● **EXERCISE SET**:
**A)** In the article on the Force Support Squadron, what are two examples of the trips that Outdoor Recreation offers?
**B)** Copy the article on the Force Support Squadron from "Air Force Members: Use" up to and including "very reasonably priced.".
**C)** Write what follows the last sentence of the article on the Force Support Squadron.

● **TEXT**:

--

Air Force Members: Use the Force Support Squadron (FSS)

The most underutilized services that active duty Air Force members have are the programs that the Force Support Squadron (FSS) offers.  Every base has a FSS, and most bases have similar programs run by their FSS.  Some of the best programs the FSS offers are Airmen and Family Readiness Center, the Auto Hobby Shop, Outdoor Recreation, Information, Tickets and Travel, and the Golf Courses.  Each of these offer a great service to the active duty member and are usually very reasonably priced.

Outdoor Recreation

Outdoor Recreation is another fantastic program run by the FSS.  Outdoor Recreation typically offers a laundry list of items you can rent for a day, weekend, or week.  Most of these items are camping, biking, fishing, and party related.  They offer items as small as a camping chair all the way to recreational vehicles and motorized boats.  If you want to go camping with the family but don’t want to buy all the gear, Outdoor Recreation is the perfect place to rent the equipment and save you the money from buying it.  Outdoor Recreation usually also offers several different trips a month.  The types of trips vary with time of year and location, but some examples are skiing and hiking trips.  These trips are usually day or weekend trips and are offered at a reduced price.  These can be a great way to discover a new adventure near you.

--

● **DATASET ENTRIES**:
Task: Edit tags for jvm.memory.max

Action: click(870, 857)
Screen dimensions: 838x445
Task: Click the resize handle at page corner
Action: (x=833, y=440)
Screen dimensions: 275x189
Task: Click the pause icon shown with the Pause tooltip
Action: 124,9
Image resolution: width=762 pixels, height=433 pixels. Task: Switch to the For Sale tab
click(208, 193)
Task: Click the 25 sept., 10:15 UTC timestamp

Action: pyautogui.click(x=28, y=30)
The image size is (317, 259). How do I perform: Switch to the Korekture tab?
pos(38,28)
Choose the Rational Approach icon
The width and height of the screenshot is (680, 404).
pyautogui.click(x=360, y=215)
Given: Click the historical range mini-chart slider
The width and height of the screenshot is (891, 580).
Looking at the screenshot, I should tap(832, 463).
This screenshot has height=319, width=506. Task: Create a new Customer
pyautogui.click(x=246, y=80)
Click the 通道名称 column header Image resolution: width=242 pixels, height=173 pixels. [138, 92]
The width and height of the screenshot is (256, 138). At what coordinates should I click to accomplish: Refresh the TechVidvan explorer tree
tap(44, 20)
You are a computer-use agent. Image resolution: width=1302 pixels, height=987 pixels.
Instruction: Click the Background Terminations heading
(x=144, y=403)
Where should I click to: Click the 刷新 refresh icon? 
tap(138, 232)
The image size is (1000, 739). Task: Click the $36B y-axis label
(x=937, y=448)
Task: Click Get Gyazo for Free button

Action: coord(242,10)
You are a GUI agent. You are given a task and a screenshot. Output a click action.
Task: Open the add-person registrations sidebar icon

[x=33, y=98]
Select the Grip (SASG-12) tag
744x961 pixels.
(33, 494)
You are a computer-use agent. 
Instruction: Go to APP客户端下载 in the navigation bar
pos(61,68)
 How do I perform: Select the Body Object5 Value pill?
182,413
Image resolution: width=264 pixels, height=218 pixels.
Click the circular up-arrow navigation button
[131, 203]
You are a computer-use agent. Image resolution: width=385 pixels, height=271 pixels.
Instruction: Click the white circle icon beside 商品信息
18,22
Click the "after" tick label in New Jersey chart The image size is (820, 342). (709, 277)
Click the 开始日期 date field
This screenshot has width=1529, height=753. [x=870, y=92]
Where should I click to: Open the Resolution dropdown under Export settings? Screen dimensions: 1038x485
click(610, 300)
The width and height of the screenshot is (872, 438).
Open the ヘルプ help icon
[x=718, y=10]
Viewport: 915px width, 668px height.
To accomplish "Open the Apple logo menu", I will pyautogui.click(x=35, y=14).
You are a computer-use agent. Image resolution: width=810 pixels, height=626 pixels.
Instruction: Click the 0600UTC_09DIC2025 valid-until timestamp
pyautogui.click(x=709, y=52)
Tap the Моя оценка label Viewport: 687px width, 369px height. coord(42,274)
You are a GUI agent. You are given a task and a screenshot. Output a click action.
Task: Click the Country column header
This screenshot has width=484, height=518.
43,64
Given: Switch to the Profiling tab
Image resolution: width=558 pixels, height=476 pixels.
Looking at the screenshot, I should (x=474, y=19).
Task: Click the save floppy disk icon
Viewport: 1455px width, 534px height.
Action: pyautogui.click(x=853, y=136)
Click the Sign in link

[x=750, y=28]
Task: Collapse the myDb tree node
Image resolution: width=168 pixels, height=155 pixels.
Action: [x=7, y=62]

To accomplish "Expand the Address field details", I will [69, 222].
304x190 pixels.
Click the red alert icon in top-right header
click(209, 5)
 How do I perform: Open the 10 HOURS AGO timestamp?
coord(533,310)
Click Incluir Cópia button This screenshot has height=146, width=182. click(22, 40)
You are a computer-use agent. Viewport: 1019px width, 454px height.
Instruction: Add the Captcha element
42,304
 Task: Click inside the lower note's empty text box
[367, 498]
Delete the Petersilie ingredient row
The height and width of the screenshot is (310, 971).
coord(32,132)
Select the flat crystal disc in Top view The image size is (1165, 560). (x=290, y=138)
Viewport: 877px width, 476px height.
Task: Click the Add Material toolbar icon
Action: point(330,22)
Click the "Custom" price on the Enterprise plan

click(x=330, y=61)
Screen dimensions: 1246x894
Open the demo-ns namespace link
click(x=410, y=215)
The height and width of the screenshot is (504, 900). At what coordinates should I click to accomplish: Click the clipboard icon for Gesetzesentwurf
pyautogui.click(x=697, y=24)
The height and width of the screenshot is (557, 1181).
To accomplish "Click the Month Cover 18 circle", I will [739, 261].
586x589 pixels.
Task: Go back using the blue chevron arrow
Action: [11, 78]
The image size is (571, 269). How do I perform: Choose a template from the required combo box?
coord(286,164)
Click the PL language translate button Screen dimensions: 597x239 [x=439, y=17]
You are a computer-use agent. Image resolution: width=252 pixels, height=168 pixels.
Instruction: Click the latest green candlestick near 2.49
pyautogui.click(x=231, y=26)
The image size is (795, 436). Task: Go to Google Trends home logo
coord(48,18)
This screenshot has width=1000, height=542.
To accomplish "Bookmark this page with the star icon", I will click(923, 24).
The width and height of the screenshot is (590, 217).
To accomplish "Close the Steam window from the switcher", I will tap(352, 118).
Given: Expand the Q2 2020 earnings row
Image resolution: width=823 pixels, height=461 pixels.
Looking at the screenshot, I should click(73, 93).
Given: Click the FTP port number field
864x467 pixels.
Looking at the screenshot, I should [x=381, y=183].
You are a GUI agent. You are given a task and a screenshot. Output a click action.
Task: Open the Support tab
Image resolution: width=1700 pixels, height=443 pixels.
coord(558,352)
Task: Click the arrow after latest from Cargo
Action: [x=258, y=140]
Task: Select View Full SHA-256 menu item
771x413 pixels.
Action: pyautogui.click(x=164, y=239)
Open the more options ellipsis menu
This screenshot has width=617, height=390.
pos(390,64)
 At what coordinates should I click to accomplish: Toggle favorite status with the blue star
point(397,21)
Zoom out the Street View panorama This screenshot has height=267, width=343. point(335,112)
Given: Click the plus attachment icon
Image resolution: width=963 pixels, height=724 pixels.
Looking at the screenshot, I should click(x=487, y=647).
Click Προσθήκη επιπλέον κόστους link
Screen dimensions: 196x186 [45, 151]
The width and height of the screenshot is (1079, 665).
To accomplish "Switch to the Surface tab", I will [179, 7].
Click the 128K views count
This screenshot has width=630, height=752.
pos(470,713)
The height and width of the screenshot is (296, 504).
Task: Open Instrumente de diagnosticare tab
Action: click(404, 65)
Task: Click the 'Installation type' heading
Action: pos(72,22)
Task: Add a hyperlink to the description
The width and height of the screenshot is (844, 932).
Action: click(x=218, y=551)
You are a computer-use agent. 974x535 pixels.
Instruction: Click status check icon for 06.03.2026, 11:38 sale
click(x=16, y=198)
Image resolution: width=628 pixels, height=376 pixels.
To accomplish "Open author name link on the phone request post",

--

● **EXERCISE RESULTS**:
**A)** Skiing and hiking trips.

**B)**
Air Force Members: Use the Force Support Squadron (FSS)

The most underutilized services that active duty Air Force members have are the programs that the Force Support Squadron (FSS) offers.  Every base has a FSS, and most bases have similar programs run by their FSS.  Some of the best programs the FSS offers are Airmen and Family Readiness Center, the Auto Hobby Shop, Outdoor Recreation, Information, Tickets and Travel, and the Golf Courses.  Each of these offer a great service to the active duty member and are usually very reasonably priced.

**C)**
Airmen and Family Readiness Center

The Airmen and Family Readiness Center (AFRC) offers many different programs to help Airmen and their families.  Services offered are deployment preparation, family counseling, child education, Exceptional Family Member Program (EFMP), the Key Spouse Program, spouse education and career opportunities, financial counseling and several other benefits.  All of these benefits are provided at no cost and can typically be used by the military member and/or their family.  The AFRC is a great resource that members typically forget is available to them.  Upon arriving at a new base, military members are required to attend a Newcomers Orientation.  During this orientation, each AFRC will give a presentation on all the services they offer.  Pay attention to these services because you never know when you or your family may need to tap into these resources.

Information, Tickets, and Travel

The next service provided is the Information, Tickets, and Travel (ITT).  Information, Tickets, and Travel primarily offer discounted tickets at popular travel destinations.  One example is that Information, Tickets, and Travel offers discounted tickets to Walt Disney World Theme Parks.  You can purchase the discounted tickets at your local base and have them ready once you arrive at Disney.  They also offer discounts at resorts, cruises, vacations, sporting events, and lift tickets.  Some of these discounts are offered at the actual location as well, but Information, Tickets, and Travel can help save time by not needing to wait in line for these tickets.  Most tickets can be validated at ITT.  Military members also usually save on sales tax when buying from ITT since you are purchasing these tickets on base.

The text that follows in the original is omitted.